Il nous faut responsabiliser davantage encore les individus, en particulier les jeunes, autour de messages comme : "Celui qui conduit ne boit pas et ne consomme rien qui altère les réflexes." Avec l'éducation nationale, nous avons l'intention de multiplier les initiatives pour l'application de la loi Evin dans les collèges et les lycées. Nous allons également nous adresser aux parents, afin qu'ils soient plus à même d'exercer leur rôle éducatif. Dans cet esprit, il faut créer des lieux d'écoute pour les parents et les jeunes autour de la question du cannabis, notamment dans les sites pilotes choisis par le ministère de la ville.
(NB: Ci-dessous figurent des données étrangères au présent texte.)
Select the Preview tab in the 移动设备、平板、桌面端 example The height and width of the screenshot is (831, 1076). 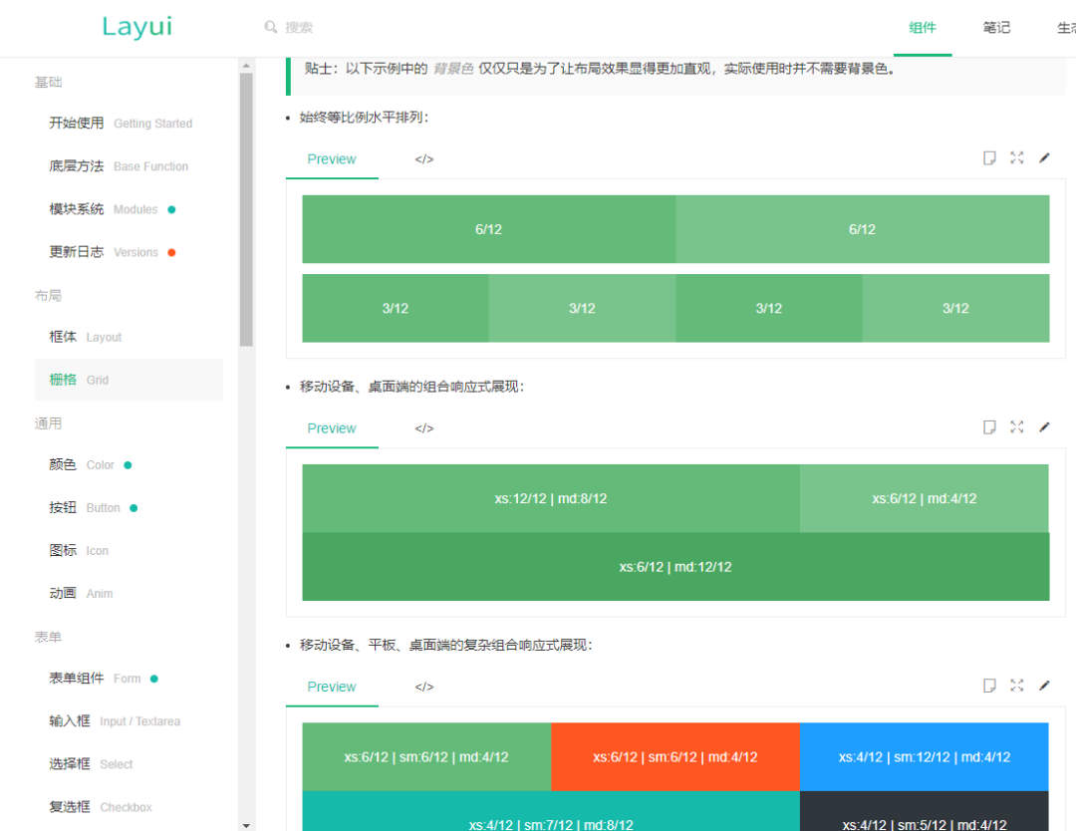(x=332, y=687)
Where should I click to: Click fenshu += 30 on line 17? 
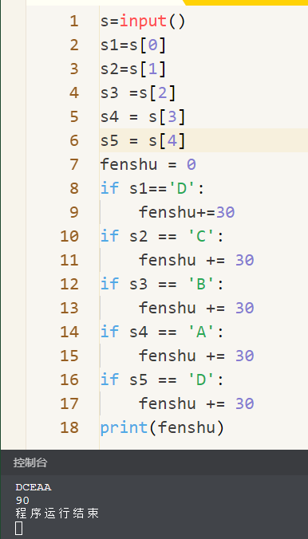pos(196,403)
Autre action concrète : élaborer des guides à l'intention de ceux qui exercent une responsabilité au sein de la société et qui, de fait, se trouvent confrontés aux problèmes de drogues, licites ou illicites : élus locaux, chefs d'entreprise, syndicalistes, chefs d'établissement, enseignants, professionnels de santé. Enfin, on ne peut pas scinder prévention et prise en charge. C'est très bien, par exemple, de mener une action de prévention pour une université ou une entreprise sans tabac, c'est mieux si on installe dans le même temps et à proximité une consultation de sevrage tabagique.